The idea behind From the Notebook: the Unwritten Stories of F. Scott Fitzgerald is a brilliant one: to complete the stories suggested by that author’s notes. (I have a similar notebook of unused ideas, if the same writers fancy helping me out!) Not having read any Fitzgerald, apart from The Great Gatsby a long, long time ago, it’s hard for me to know how far the writers have tried to emulate his style, but I know that they haven’t necessarily tried to recreate the exact stories FSF would have written, since some are set in the present day. It was a very stimulating read, and many of the stories were very good indeed.

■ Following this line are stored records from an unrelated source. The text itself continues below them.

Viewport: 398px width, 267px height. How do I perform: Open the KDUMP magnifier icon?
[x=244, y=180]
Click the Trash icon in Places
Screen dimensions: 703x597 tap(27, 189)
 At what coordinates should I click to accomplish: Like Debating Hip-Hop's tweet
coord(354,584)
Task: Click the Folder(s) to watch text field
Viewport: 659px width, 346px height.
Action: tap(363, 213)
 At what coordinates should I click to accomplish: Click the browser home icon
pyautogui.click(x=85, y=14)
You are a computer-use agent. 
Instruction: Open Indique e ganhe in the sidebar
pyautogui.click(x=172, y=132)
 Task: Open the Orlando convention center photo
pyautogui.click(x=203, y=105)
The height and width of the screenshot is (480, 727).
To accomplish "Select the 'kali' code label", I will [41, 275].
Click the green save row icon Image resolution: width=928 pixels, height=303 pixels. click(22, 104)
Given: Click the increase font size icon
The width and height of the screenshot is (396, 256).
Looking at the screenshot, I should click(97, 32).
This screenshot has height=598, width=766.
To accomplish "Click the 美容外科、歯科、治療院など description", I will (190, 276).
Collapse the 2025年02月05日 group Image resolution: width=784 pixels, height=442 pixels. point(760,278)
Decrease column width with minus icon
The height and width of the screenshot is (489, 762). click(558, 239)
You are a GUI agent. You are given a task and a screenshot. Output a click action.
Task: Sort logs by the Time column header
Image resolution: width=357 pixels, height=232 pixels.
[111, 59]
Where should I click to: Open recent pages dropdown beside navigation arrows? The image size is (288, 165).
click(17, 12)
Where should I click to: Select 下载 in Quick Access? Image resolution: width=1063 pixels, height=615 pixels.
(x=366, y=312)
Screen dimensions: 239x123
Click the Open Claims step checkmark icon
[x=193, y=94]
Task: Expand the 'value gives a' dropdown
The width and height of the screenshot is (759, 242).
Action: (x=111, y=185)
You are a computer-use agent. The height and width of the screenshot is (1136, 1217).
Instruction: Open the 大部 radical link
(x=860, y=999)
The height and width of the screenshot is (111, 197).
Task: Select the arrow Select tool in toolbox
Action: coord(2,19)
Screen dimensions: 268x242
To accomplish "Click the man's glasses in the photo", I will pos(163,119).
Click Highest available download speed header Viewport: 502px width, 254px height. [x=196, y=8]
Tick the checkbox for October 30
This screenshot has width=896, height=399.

The State of Constraint: New Work from Oulipo was my favourite of these three books. Playful, silly and intellectual in a way that typifies some of my favourite French writers, the Oulipo group labour to create works of literature under self-imposed restrictions. Some of it is daft, some of it is serious, but all of it is thought-provoking. Most enjoyable is the binary story by Paul Fournel (who also provides the introduction), if only because of the pleasure of finding a choose-your-own-adventure story in the pages of McSweeney’s.

The Poetry Chains of Dominic Luxford was an eye-opener for me. I hadn’t been aware previously of the wide range of modern poetry. I’ve said before (in a sort-of-review of GUD #0) that I don’t really get poetry, and I won’t pretend that I’ve quite got it yet, but this book helped me make a little bit of progress. Much of this poetry resembles a short story that’s been auto-summarised in Word – everything inessential boiled away, to leave a kernel of… well, on the whole, a kernel of pain. It’s a pretty depressing volume, so don’t read it if you’re having a bad day. Of the poets here, I’m most likely to look for more work by Patrick Lawler and Sarah Lindsay, mainly because the subject matter of their poems interested me more than the relationship stuff of the rest. But there were another ten or twenty poets whose poems interested me enough to make me look them up in the contributors section. I read most of the volume while waiting to collect my daughter from school, which must have made me look terribly intellectual (or exceptionally pretentious).

Reading McSweeney’s is always good for my vanity: it makes me feel that I’m much cleverer and more literary than I really am. Like buying books from the Folio Society (but at a much more reasonable price) it makes me feel to some extent that I’m becoming the person I wanted to be. This was one of their most educational and improving issues to date. And did I mention it’s magnetic?

McSweeney’s 22, Dave Eggers (ed.), McSweeney’s, hb/3xpb, 480pp.